Air Wars: Delta Snatches LATAM From American Airlines Partnership, Leaves AA Without Partners In Several Major Markets
Delta (NYSE: DAL) and LATAM Airlines Group S.A. (NYSE: LTM; IPSA: LTM) last week announced that they have entered into a strategic partnership that seeks to reshape the air travel environment in The Americas. Chile based LATAM will sever its ties with longtime partner American Airlines as a result of the deal, and Delta will take a 20 percent stake in LATAM. This leaves American Airlines (NASDAQ: AAL) without a major partner in several significant South American and Central American markets.
American Airlines issued a statement to its customers that can be seen by clicking here.
LATAM and American Airlines sought to do a comprehensive business deal that included British Airways and Spain’s Iberia, but that pact was blocked by Chile’s supreme court earlier this year on competition grounds.
This comes just months after a controlling stake in Avianca (NYSE: AVH) (BVC: PFAVH), fell into the hands of United Airlines (NASDAQ: UAL) after controlling shareholder Germán Efromovich defaulted on a loan collateralized by Avianca’s shares.
- Delta will invest $1.9 billion for a 20 percent stake in LATAM through a public tender offer at $16 per share, to be funded principally with newly issued debt and available cash.
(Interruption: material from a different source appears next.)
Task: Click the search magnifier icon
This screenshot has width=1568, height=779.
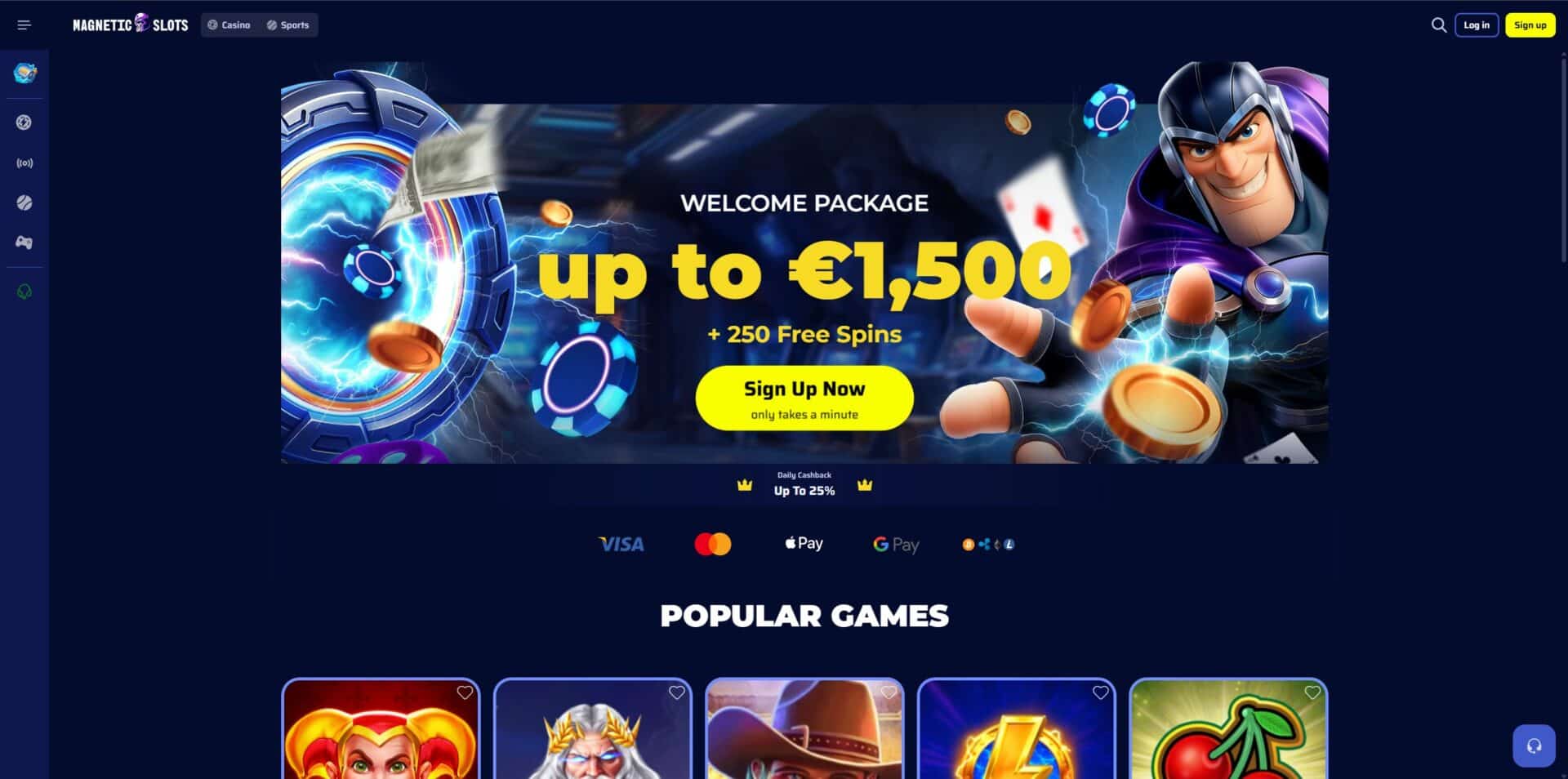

- Delta will also invest $350 million to support the establishment of the strategic partnership.
- Delta will acquire four A350 aircraft from LATAM and has agreed to assume LATAM’s commitment to purchase 10 additional A350 aircraft to be delivered beginning in 2020 through 2025.
- Delta will be represented on LATAM’s Board of Directors.
- The tender offer and the strategic alliance are subject to customary closing conditions and all required governmental and regulatory approvals, including anti-trust immunity.
Delta expects that the transaction will be accretive to EPS (Earnings Per Share) over the next two years. In addition, the transaction will not impact the company’s existing financial commitments to shareholders, including free cash flow and shareholder returns. Delta also expects to remain within targeted leverage ratios.
“This transformative partnership with LATAM will bring together our leading global brands, enabling us to provide the very best service and reliability for travelers to, from and throughout the Americas”, said Ed Bastian, Delta’s chief executive officer. “Our people, customers, owners and communities will all benefit from this exciting platform for future growth.”
LATAM expects the transaction will improve free cash flow generation, reduce forecasted debt by over $2 billion by 2025 and improve LATAM’s capital structure, enhancing its ability to execute its long-term strategy.
“This alliance with Delta strengthens our company and enhances our leadership in Latin America by providing the best connectivity through our highly complementary route networks”, said Enrique Cueto Plaza, chief executive officer of LATAM. “We look forward to working alongside one of the world’s best airlines to enhance the travel experience for our passengers.”